What is required:
Would you please transcribe, exactly as written, the lines of the entries below starting at the one that holds "Screenshot is 360x1535." and ending at the one that holds "NOTE LEGALI (85, 1330)", both included?

Dataset records:
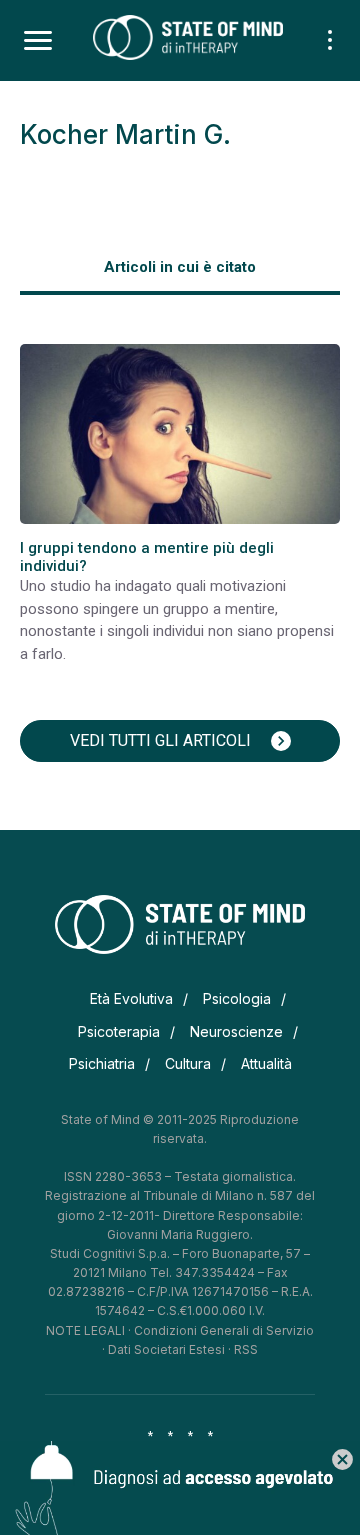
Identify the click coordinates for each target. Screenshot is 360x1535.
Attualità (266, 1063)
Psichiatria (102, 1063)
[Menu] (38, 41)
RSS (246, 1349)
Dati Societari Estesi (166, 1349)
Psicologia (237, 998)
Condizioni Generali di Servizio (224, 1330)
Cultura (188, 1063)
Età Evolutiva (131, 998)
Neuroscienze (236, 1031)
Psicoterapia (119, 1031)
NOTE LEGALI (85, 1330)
* * *
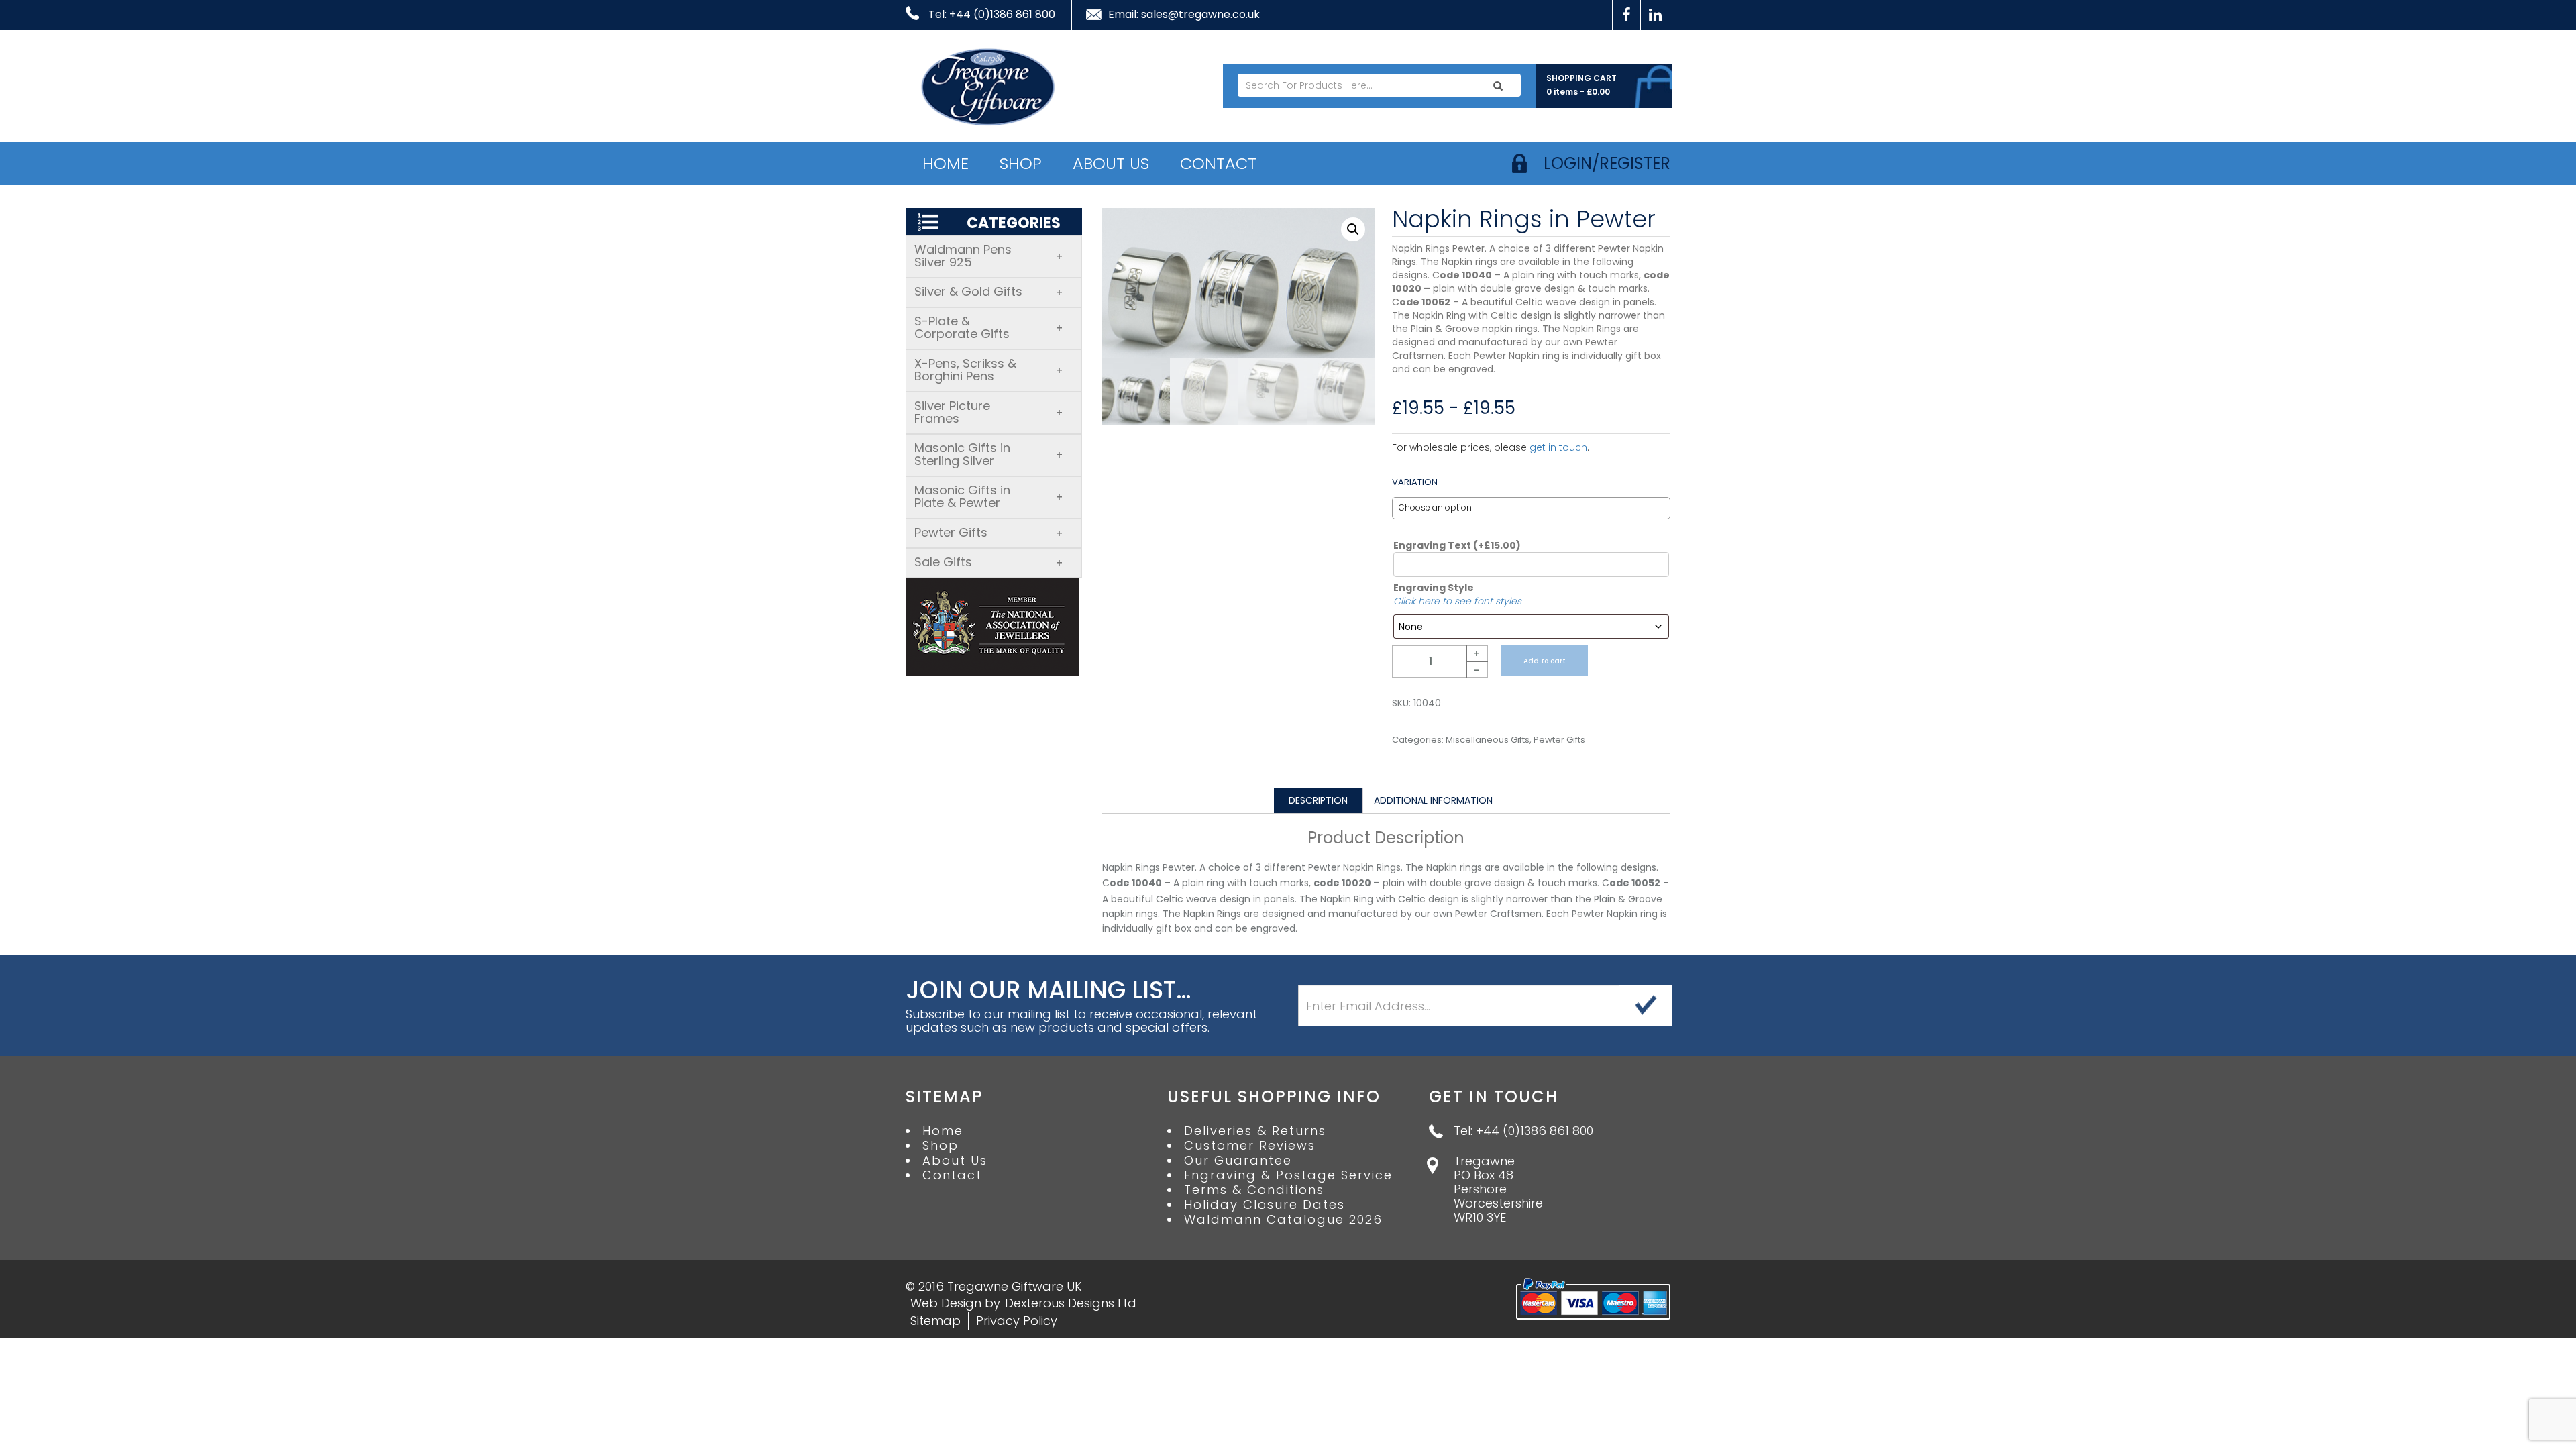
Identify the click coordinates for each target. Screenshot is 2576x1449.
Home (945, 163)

Task response:
Identify the click coordinates for each target. Screenshot is 360x1535.
Attualità (266, 1063)
Psichiatria (102, 1063)
[Menu] (38, 41)
RSS (246, 1349)
Dati Societari Estesi (166, 1349)
Psicologia (237, 998)
Condizioni Generali di Servizio (224, 1330)
Cultura (188, 1063)
Età Evolutiva (131, 998)
Neuroscienze (236, 1031)
Psicoterapia (119, 1031)
NOTE LEGALI (85, 1330)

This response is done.